SUPPLIED MATERIAL Start Marker

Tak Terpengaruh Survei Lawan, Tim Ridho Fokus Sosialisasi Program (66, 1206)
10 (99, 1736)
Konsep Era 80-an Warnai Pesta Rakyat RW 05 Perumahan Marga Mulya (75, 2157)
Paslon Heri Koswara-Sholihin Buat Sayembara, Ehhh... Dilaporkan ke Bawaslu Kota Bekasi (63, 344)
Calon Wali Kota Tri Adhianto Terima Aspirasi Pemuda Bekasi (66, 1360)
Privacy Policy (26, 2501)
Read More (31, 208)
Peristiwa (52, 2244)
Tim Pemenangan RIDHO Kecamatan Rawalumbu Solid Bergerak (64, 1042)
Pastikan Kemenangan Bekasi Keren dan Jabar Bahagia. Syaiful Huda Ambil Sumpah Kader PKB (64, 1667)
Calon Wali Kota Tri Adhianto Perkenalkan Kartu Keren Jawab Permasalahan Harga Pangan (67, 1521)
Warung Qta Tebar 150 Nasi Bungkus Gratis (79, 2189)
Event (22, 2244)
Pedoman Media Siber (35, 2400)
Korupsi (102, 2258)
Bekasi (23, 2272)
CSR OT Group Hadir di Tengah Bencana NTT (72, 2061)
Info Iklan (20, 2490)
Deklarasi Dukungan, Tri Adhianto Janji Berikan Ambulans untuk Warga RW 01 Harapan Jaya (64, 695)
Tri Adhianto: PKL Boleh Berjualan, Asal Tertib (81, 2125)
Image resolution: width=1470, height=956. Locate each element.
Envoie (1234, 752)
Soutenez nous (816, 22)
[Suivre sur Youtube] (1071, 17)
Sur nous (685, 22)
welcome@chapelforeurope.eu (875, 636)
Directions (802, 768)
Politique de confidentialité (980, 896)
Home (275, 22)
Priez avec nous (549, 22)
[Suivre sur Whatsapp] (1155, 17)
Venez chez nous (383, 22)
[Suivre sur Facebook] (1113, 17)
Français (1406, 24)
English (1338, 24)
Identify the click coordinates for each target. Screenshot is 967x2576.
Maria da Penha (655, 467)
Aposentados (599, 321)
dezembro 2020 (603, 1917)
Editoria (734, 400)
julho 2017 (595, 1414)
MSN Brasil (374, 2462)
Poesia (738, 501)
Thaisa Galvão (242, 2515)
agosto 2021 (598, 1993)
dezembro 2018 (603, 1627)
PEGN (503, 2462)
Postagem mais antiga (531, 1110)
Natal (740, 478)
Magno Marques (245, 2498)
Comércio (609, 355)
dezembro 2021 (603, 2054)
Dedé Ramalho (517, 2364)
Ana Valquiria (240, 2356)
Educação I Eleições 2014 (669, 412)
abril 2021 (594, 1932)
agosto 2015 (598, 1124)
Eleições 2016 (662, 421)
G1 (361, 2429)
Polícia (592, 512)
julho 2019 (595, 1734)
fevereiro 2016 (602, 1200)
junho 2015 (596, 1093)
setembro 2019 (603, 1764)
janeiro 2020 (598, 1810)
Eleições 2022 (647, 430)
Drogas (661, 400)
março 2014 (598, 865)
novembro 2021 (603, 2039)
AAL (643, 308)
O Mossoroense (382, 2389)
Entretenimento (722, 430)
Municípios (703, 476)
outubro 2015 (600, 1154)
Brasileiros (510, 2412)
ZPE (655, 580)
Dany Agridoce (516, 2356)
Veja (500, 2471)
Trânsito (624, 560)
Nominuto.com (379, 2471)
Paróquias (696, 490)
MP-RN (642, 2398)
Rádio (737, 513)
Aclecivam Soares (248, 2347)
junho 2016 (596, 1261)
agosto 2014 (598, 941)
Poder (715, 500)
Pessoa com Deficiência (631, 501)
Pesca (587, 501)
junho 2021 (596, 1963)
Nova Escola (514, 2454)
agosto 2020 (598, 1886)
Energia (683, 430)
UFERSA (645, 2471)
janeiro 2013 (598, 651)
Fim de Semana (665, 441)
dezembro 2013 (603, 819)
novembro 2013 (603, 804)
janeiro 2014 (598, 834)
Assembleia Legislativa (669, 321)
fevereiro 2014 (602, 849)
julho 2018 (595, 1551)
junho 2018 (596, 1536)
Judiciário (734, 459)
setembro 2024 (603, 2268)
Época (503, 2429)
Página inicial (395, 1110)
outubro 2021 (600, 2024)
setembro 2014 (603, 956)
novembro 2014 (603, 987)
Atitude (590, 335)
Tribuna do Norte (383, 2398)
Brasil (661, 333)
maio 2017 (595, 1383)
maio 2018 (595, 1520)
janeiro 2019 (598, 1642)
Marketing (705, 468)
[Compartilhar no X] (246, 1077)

SUPPLIED MATERIAL End Marker

§ **EXERCISE AIM**:
Output all of the entries without altering a single word.

§ **ANSWER BELOW**:
Tak Terpengaruh Survei Lawan, Tim Ridho Fokus Sosialisasi Program (66, 1206)
10 (99, 1736)
Konsep Era 80-an Warnai Pesta Rakyat RW 05 Perumahan Marga Mulya (75, 2157)
Paslon Heri Koswara-Sholihin Buat Sayembara, Ehhh... Dilaporkan ke Bawaslu Kota Bekasi (63, 344)
Calon Wali Kota Tri Adhianto Terima Aspirasi Pemuda Bekasi (66, 1360)
Privacy Policy (26, 2501)
Read More (31, 208)
Peristiwa (52, 2244)
Tim Pemenangan RIDHO Kecamatan Rawalumbu Solid Bergerak (64, 1042)
Pastikan Kemenangan Bekasi Keren dan Jabar Bahagia. Syaiful Huda Ambil Sumpah Kader PKB (64, 1667)
Calon Wali Kota Tri Adhianto Perkenalkan Kartu Keren Jawab Permasalahan Harga Pangan (67, 1521)
Warung Qta Tebar 150 Nasi Bungkus Gratis (79, 2189)
Event (22, 2244)
Pedoman Media Siber (35, 2400)
Korupsi (102, 2258)
Bekasi (23, 2272)
CSR OT Group Hadir di Tengah Bencana NTT (72, 2061)
Info Iklan (20, 2490)
Deklarasi Dukungan, Tri Adhianto Janji Berikan Ambulans untuk Warga RW 01 Harapan Jaya (64, 695)
Tri Adhianto: PKL Boleh Berjualan, Asal Tertib (81, 2125)
Image resolution: width=1470, height=956. Locate each element.
Envoie (1234, 752)
Soutenez nous (816, 22)
[Suivre sur Youtube] (1071, 17)
Sur nous (685, 22)
welcome@chapelforeurope.eu (875, 636)
Directions (802, 768)
Politique de confidentialité (980, 896)
Home (275, 22)
Priez avec nous (549, 22)
[Suivre sur Whatsapp] (1155, 17)
Venez chez nous (383, 22)
[Suivre sur Facebook] (1113, 17)
Français (1406, 24)
English (1338, 24)
Identify the click coordinates for each target. Screenshot is 967x2576.
Maria da Penha (655, 467)
Aposentados (599, 321)
dezembro 2020 (603, 1917)
Editoria (734, 400)
julho 2017 (595, 1414)
MSN Brasil (374, 2462)
Poesia (738, 501)
Thaisa Galvão (242, 2515)
agosto 2021 (598, 1993)
dezembro 2018 (603, 1627)
PEGN (503, 2462)
Postagem mais antiga (531, 1110)
Natal (740, 478)
Magno Marques (245, 2498)
Comércio (609, 355)
dezembro 2021 (603, 2054)
Dedé Ramalho (517, 2364)
Ana Valquiria (240, 2356)
Educação I Eleições 2014 (669, 412)
abril 2021 (594, 1932)
agosto 2015 (598, 1124)
Eleições 2016 (662, 421)
G1 (361, 2429)
Polícia (592, 512)
julho 2019 (595, 1734)
fevereiro 2016 (602, 1200)
junho 2015 (596, 1093)
setembro 2019 (603, 1764)
janeiro 2020 (598, 1810)
Eleições 2022 (647, 430)
Drogas (661, 400)
março 2014 (598, 865)
novembro 2021 (603, 2039)
AAL (643, 308)
O Mossoroense (382, 2389)
Entretenimento (722, 430)
Municípios (703, 476)
outubro 2015 (600, 1154)
Brasileiros (510, 2412)
ZPE (655, 580)
Dany Agridoce (516, 2356)
Veja (500, 2471)
Trânsito (624, 560)
Nominuto.com (379, 2471)
Paróquias (696, 490)
MP-RN (642, 2398)
Rádio (737, 513)
Aclecivam Soares (248, 2347)
junho 2016 (596, 1261)
agosto 2014 (598, 941)
Poder (715, 500)
Pessoa com Deficiência (631, 501)
Pesca (587, 501)
junho 2021 (596, 1963)
Nova Escola (514, 2454)
agosto 2020 (598, 1886)
Energia (683, 430)
UFERSA (645, 2471)
janeiro 2013 (598, 651)
Fim de Semana (665, 441)
dezembro 2013 (603, 819)
novembro 2013 (603, 804)
janeiro 2014 (598, 834)
Assembleia Legislativa (669, 321)
fevereiro 2014 (602, 849)
julho 2018 (595, 1551)
junho 2018 (596, 1536)
Judiciário (734, 459)
setembro 2024 (603, 2268)
Época (503, 2429)
Página inicial (395, 1110)
outubro 2021 (600, 2024)
setembro 2014 (603, 956)
novembro 2014 (603, 987)
Atitude (590, 335)
Tribuna do Norte (383, 2398)
Brasil (661, 333)
maio 2017 (595, 1383)
maio 2018 (595, 1520)
janeiro 2019 (598, 1642)
Marketing (705, 468)
[Compartilhar no X] (246, 1077)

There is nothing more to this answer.